● Study material:

####################

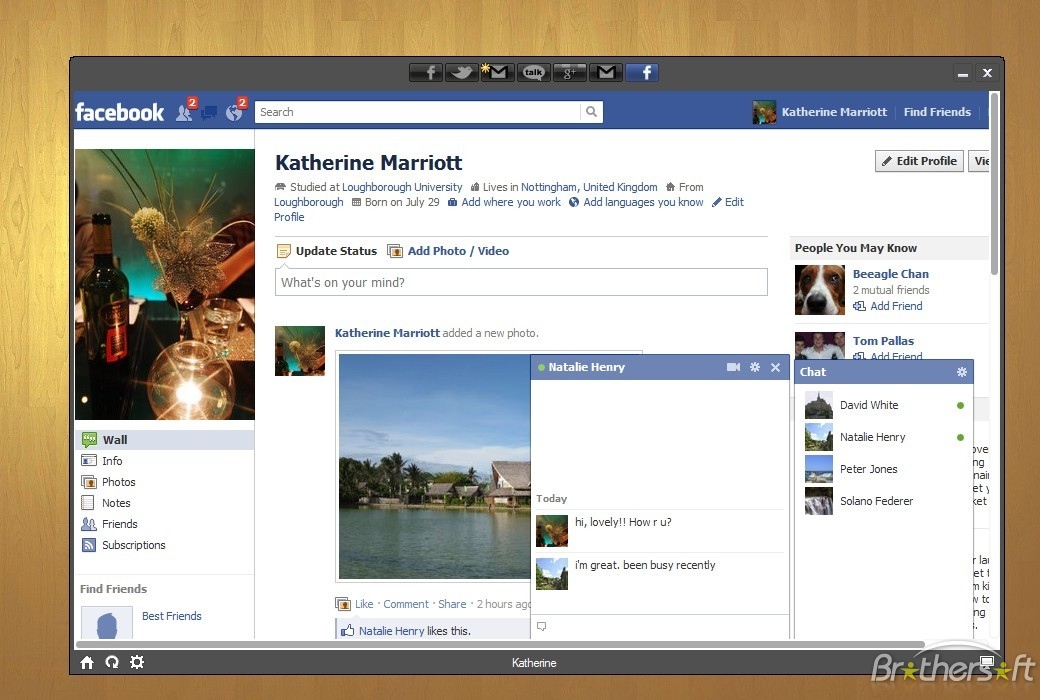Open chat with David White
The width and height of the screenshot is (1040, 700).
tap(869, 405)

####################

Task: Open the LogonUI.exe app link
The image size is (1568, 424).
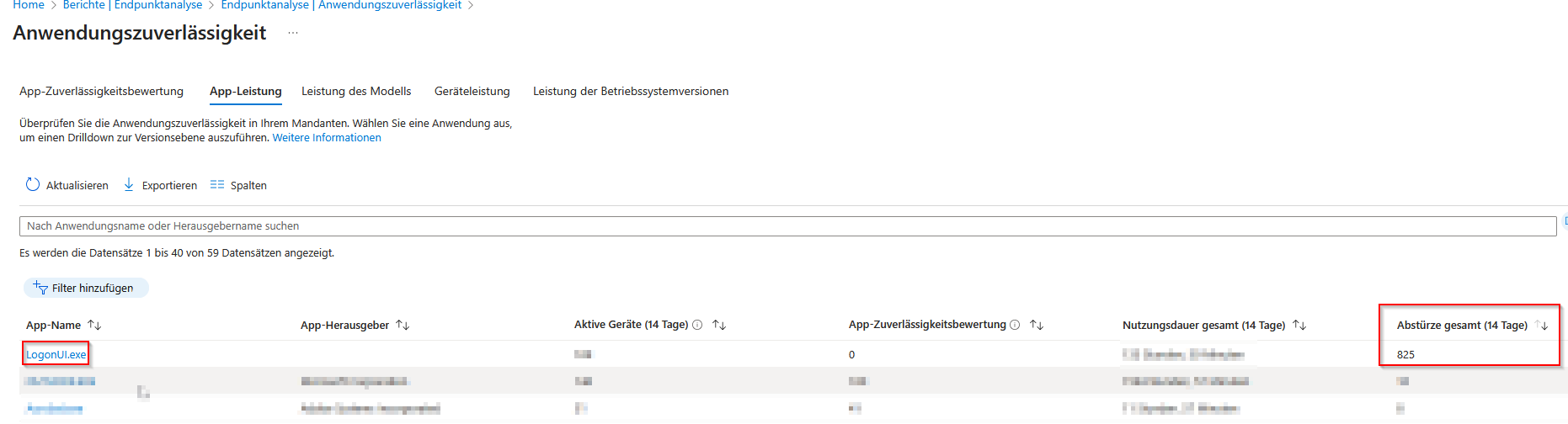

####################

Retype the records above, but only those lines that fall between the line containing "Task: Open the LogonUI.exe app link" and the line containing "The image size is (1568, 424).", with both of those lines included, exactly as written.

● Completed exercise:
Task: Open the LogonUI.exe app link
The image size is (1568, 424).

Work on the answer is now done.